# CUDA and [RAPIDS](https://developer.nvidia.com/rapidshttps://developer.nvidia.com/rapids) Tests

## Iris Database

In [2]:
from cuml import SVC
from sklearn import datasets
from sklearn.model_selection import train_test_split
from sklearn.preprocessing import LabelEncoder

# Load iris dataset
iris = datasets.load_iris()
X = iris.data
# The iris.target gives labels as integers. But let's convert those integer labels 
# back to their original string format to simulate a real-world scenario 
# where labels might be strings.
target_names = iris.target_names
y = target_names[iris.target]

# Encode string labels into numbers
encoder = LabelEncoder()
y_encoded = encoder.fit_transform(y)

# Split the data into training and testing sets
X_train, X_test, y_train, y_test = train_test_split(X, y_encoded, test_size=0.2, random_state=42)

# Create a cuML SVC model
svm = SVC(kernel='linear')

# Train the model
svm.fit(X_train, y_train)

# Make predictions on the test data
predictions = svm.predict(X_test)

# Print the predictions
print(predictions)


[W] [12:37:44.333186] SVC with the linear kernel can be much faster using the specialized solver provided by LinearSVC. Consider switching to LinearSVC if tranining takes too long.
[1 0 2 1 1 0 1 2 1 1 2 0 0 0 0 1 2 1 1 2 0 2 0 2 2 2 2 2 0 0]


## Test Performance

### Using CPU/GPU

In [4]:
import time
from sklearn.datasets import make_blobs
from sklearn.manifold import TSNE
from cuml.manifold import UMAP

# Create a large dataset
n_samples = 10_000
n_features = 20
X, _ = make_blobs(n_samples=n_samples, n_features=n_features)

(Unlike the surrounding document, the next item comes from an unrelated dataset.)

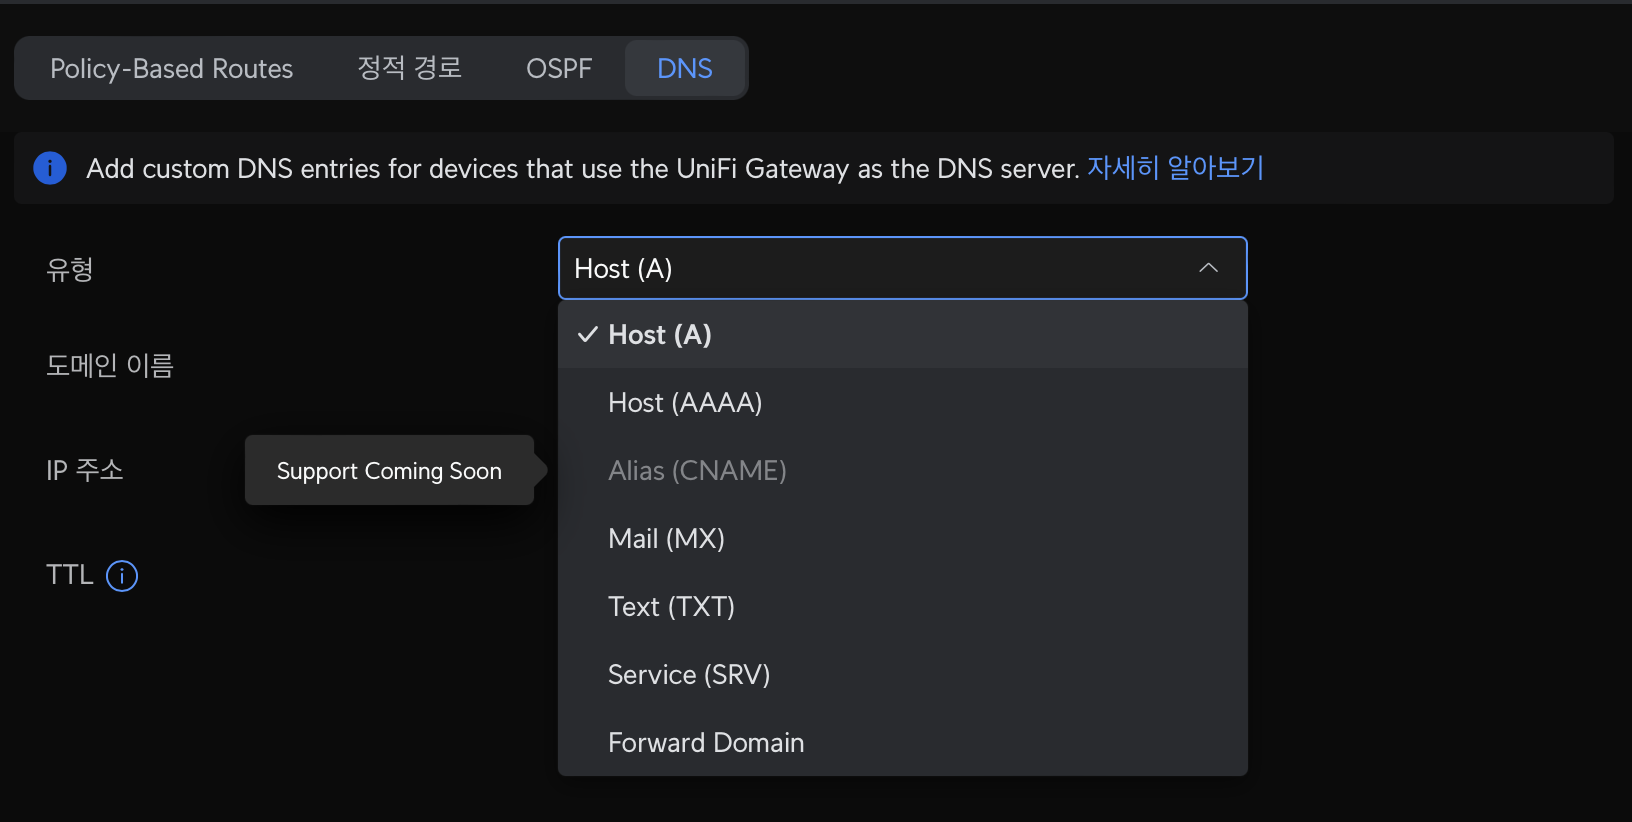Click the 도메인 이름 field label
This screenshot has height=822, width=1632.
pyautogui.click(x=110, y=366)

print(f'CPU VS GPU: Testing with [{n_samples:,.0f}] samples and [{n_features:,.0f}] features !')

# Run UMAP with scikit-learn (CPU)
print('BEGIN [TSNE (sklearn, CPU)] (~30s)...')
start = time.time()
tsne = TSNE(n_components=2)
X_transformed_sklearn = tsne.fit_transform(X)
end = time.time()
print(f"END: TSNE (sklearn, CPU). Execution time: {(end - start):.3f} seconds")

# Run UMAP with cuML (GPU)
print('BEGIN [UMAP (cuML, GPU)] ...')
start = time.time()
umap = UMAP(n_components=2)
X_transformed_cuml = umap.fit_transform(X)
end = time.time()
print(f"END [ UMAP (cuML, GPU)]. Execution time: {(end - start):.3f} seconds")


CPU VS GPU: Testing with [10,000] samples and [20] features !
BEGIN [TSNE (sklearn, CPU)] (~30s)...
END: TSNE (sklearn, CPU). Execution time: 27.130 seconds
BEGIN [UMAP (cuML, GPU)] ...
END [ UMAP (cuML, GPU)]. Execution time: 0.412 seconds


### Using GPU only

In [3]:
import time
from sklearn.datasets import make_blobs
from sklearn.manifold import TSNE
from cuml.manifold import UMAP

# Create a large dataset
n_samples = 1_000_000
n_features = 20
X, _ = make_blobs(n_samples=n_samples, n_features=n_features)

print(f'GPU: Testing with [{n_samples:,.0f}] samples and [{n_features:,.0f}] features !')

# Run UMAP with cuML (GPU)
print('BEGIN [UMAP (cuML, GPU)] ...')
start = time.time()
umap = UMAP(n_components=2)
X_transformed_cuml = umap.fit_transform(X)
end = time.time()
print(f"END [ UMAP (cuML, GPU)]. Execution time: {(end - start):.3f} seconds")

GPU: Testing with [1,000,000] samples and [20] features !
BEGIN [UMAP (cuML, GPU)] ...
END [ UMAP (cuML, GPU)]. Execution time: 76.678 seconds